§ **TEXTE DE LECTURE**:
____________________
De la même manière, les capitaux fixes ne peuvent être employés à un autre usage. Un fabricant de coton a fait élever, à grands frais, d'immenses bâtiments pour sa manufacture ; il a fait tourner ses rouages par un cours d'eau amené de fort loin, il a établi pour chaque ouvrier un métier dispendieux. La moitié, les trois quarts de sa fortune, sont invariablement destinés à produire des tissus de coton. Le prix que lui en paye l'acheteur ne couvre plus tous ses intérêts et tous ses frais ; cessera-t-il pour cela de faire travailler son atelier ? Non sans doute. En consentant à perdre la moitié du revenu de son capital fixe, il continue à produire, et à réaliser l’autre moitié ; mais s’il ferme son atelier, il perdra tout son revenu.

Enfin, le fabricant lui-même a besoin de son industrie pour vivre, il n'y renonce pas volontiers ; il est toujours désireux d'attribuer à des causes accidentelles, le déclin de son commerce pendant la précédente année ; et moins il a gagné, moins il est disposé à se retirer des affaires. Aussi la production continue-t-elle longtemps encore après avoir satisfait le besoin ; et lorsqu’enfin elle vient à cesser, ce n'est qu'après avoir causé chez tous ceux qui contribuaient à la faire naître, une perte de capitaux, de revenus, et de vies humaines qu'on ne peut calculer sans frémir. Les producteurs ne se retireront point du travail, et leur nombre ne diminuera que lorsqu'une partie des chefs d'atelier aura fait faillite, et qu'une partie des ouvriers sera morte de misère.

Aucune erreur n'est plus généralement répandue que celle que nous venons de relever ; elle se soutient en dépit d'une expérience journalière ; elle vient d'être reproduite par un ingénieux écrivain anglais, M. Ricardo, qui a fondé sur elle des conclusions très hasardées. Une sorte d'expérience la confirme, il est vrai ; dans une même manufacture, le directeur passe très rapidement de l'étoffe que la mode abandonne à celle qu'elle commence à favoriser ; des velours rayés aux velours unis, des basins aux piqués. Le même bâtiment sert à l'une et à l'autre, la même intelligence dans le maître et les ouvriers s'accommode du nouvel ouvrage comme de l'ancien, et le profit attaché à la nouveauté compense l'avance de quelques nouvelles machines. Mais tous les ouvriers d'acier périraient avant qu'il en passât un aux manufactures de coton. Le passage des chefs d'atelier et de leurs capitaux circulants, sans être tout à fait aussi difficile, ne s'opère cependant qu'avec une extrême lenteur ; celui de la plupart des capitaux fixes est absolument impossible.
____________________
§ **MATÉRIEL FOURNI**:
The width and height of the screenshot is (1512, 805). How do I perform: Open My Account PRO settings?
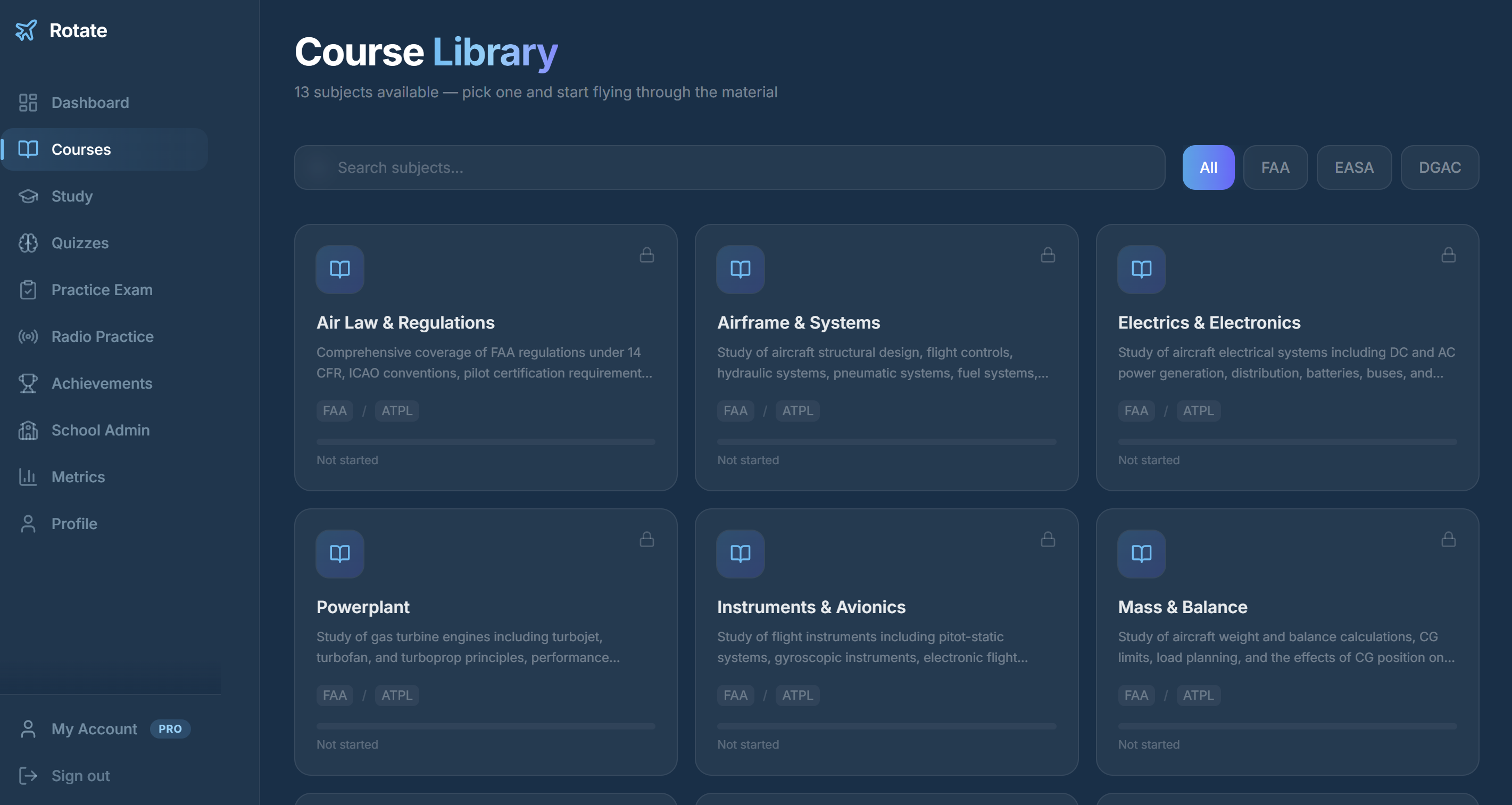(x=94, y=729)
____________________
§ **EXERCICES**:
#1 Dans le texte sur les capitaux fixes, quel écrivain anglais a reproduit l'erreur relevée ?
#2 Écrivez la suite du texte sur les capitaux fixes, s'il vous plaît.

§ **CORRIGÉ DES EXERCICES**:
#1 M. Ricardo.

#2
Ce n'est donc pas d'une manière absolue qu'il faut entendre ce que nous avons dit, que le bénéfice du producteur de chaque marchandise doit être proportionné à celui qu'il pourrait attendre de toute autre industrie. Chacun, en considérant les chances d’une nouvelle spéculation, se règle en effet sur ce premier calcul. Il y a dans chaque pays un profit courant du commerce de même qu'un taux commun de l'intérêt ; ce profit s'égalise dans tout commerce qu'on peut entreprendre et quitter avec facilité, et il sert de base aux spéculations générales. Mais tout commerce ancien, et surtout toute industrie qui demande un long apprentissage et beaucoup de capitaux fixes, se soustrait absolument à cette concurrence. Ses bénéfices peuvent être beaucoup plus hauts ou beaucoup plus bas, pendant un temps fort long, comparés à ceux d'une industrie exercée dans le même pays, par des hommes qui n'ont aucun moyen de passer de l’une à l'autre. M. Ganilh a même remarqué avec raison, que les profits des fermiers ne sont nulle part proportionnés à ceux du commerce, à égalité et de risques et de considération personnelle. Les habitudes sont une puissance morale qui n'est pas soumise au calcul, et les écrivains d'économie politique ont trop souvent oublié que pour eux il s'agissait d'hommes et non pas de machines.

Par une réduction considérable de l'intérêt des capitaux fixes, et une diminution du profit du fabricant, et du salaire de l'ouvrier, la marchandise baisse de prix, elle trouve de nouveaux acheteurs, et l'augmentation d’activité que la misère elle-même a causée peut parfois se maintenir. L'événement nous apprendra si l'activité nouvelle des manufactures dont on nous avait tout récemment raconté les désastres, ne tient point à cette cause. Souvent les convulsions d’un moribond semblent indiquer plus de force qu'il n'en avait dans la vigueur de sa santé.

Le prix de l'acheteur, d’autre part, est établi par la concurrence. Il ne cherche point ce que la chose coûte, mais les conditions sous lesquelles il pourrait en obtenir une autre qui la remplacerait. Il s'adresse aux divers marchands qui lui offrent une même chose, pour s'arrêter à celui qui le servira au meilleur marché ; ou bien il fait son compte de ce qui lui conviendra le mieux, entre des choses de nature différente, mais qui peuvent se remplacer l'une par l'autre. Chacun, en ne s'occupant que de son intérêt privé, tend au même but ; tous les vendeurs d’une part, tous les acheteurs de l'autre, agissent comme de concert ; les demandes et les offres se mettent en équilibre, et le prix moyen s'établit.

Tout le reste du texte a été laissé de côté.